[Dataset entries]
- - -

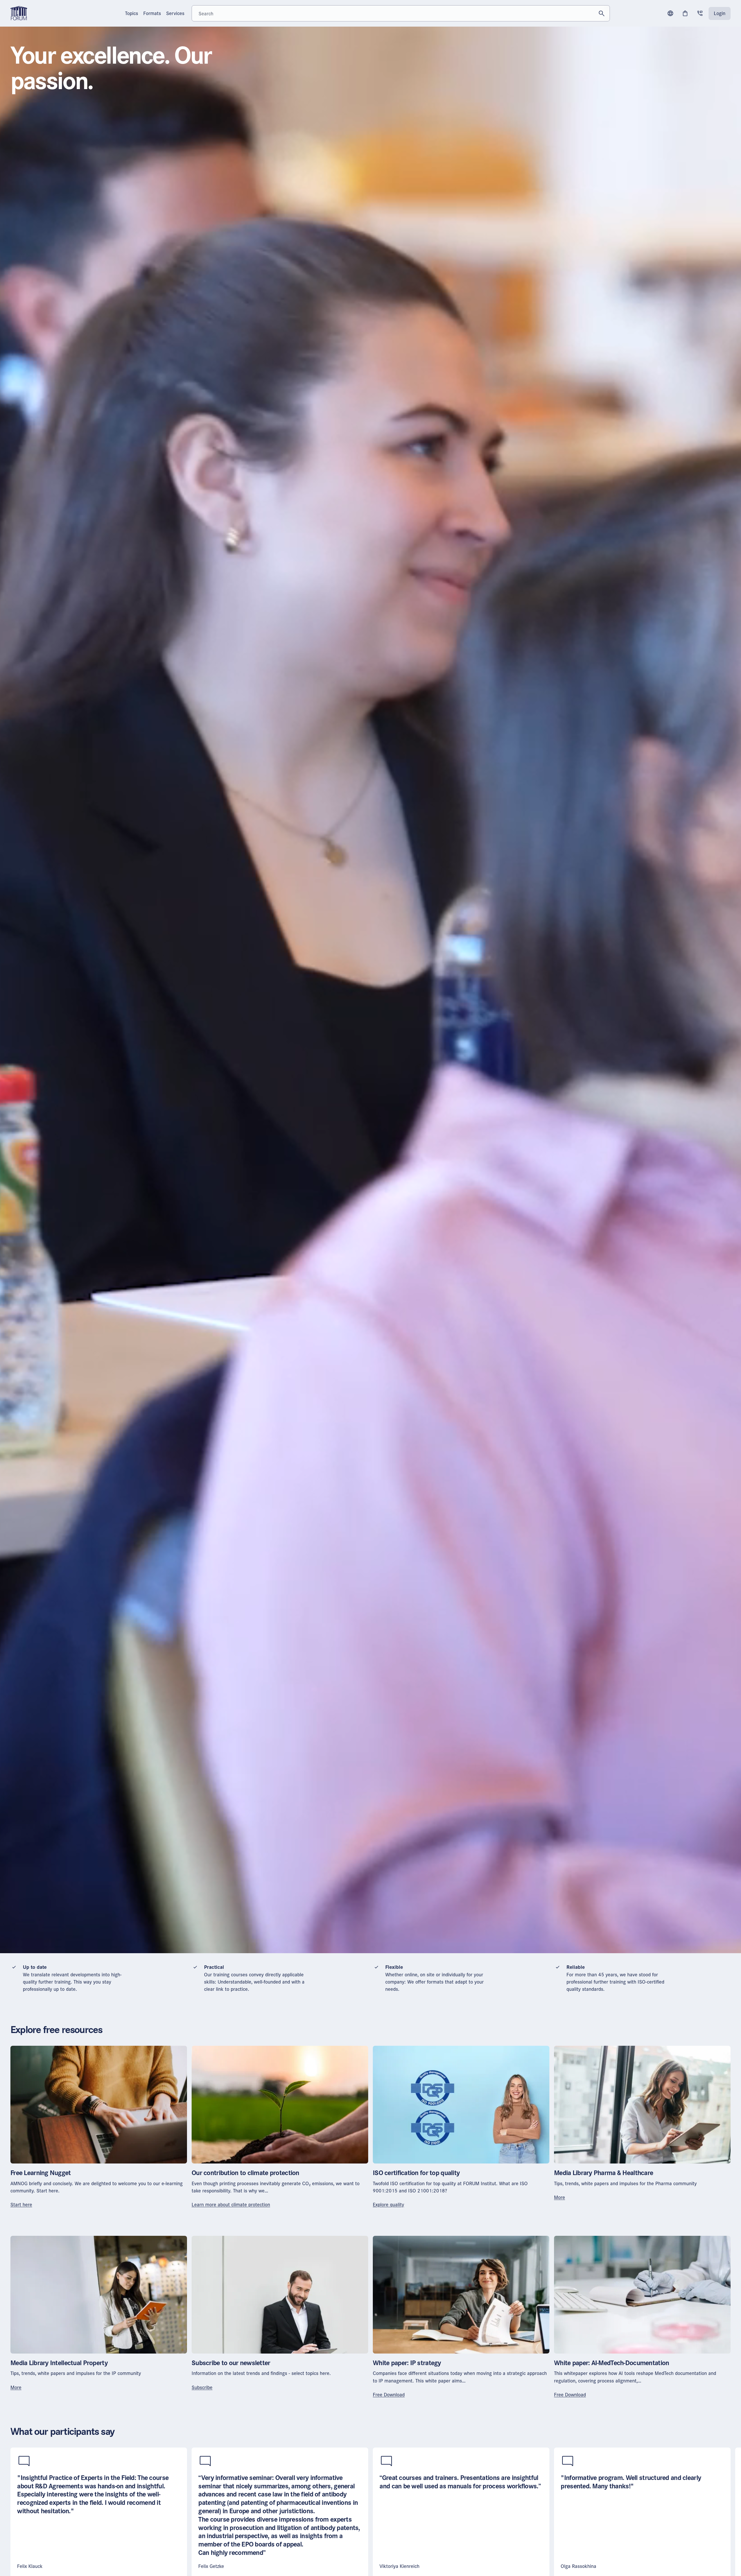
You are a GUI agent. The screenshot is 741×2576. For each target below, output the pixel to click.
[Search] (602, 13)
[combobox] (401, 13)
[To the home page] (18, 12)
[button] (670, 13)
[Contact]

- - -

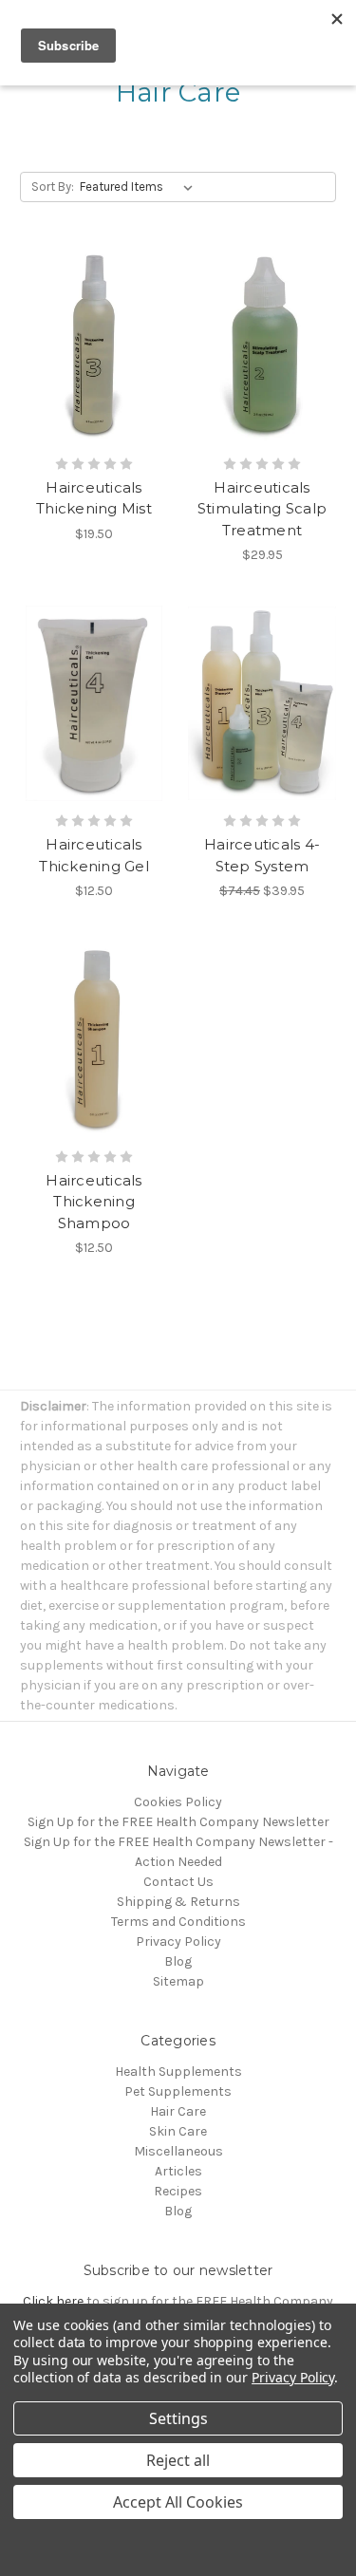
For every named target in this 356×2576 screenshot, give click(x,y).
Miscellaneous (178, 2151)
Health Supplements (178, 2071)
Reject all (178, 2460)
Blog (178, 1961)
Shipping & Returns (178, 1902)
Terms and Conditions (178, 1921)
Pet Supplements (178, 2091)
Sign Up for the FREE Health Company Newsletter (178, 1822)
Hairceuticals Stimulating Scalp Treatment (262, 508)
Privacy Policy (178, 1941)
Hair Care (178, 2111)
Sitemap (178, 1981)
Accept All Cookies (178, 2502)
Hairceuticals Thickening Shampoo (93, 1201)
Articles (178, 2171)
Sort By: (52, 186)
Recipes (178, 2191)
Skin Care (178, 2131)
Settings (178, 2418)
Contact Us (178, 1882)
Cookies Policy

- - -

## Requirement
For the string "click", filter the data and copy out each line where it occurs.

## Expected output
You are a GUI agent. The screenshot is 741×2576. For each target below, output the pixel to click.
For every named target in this 356×2576 screenshot, give click(x,y).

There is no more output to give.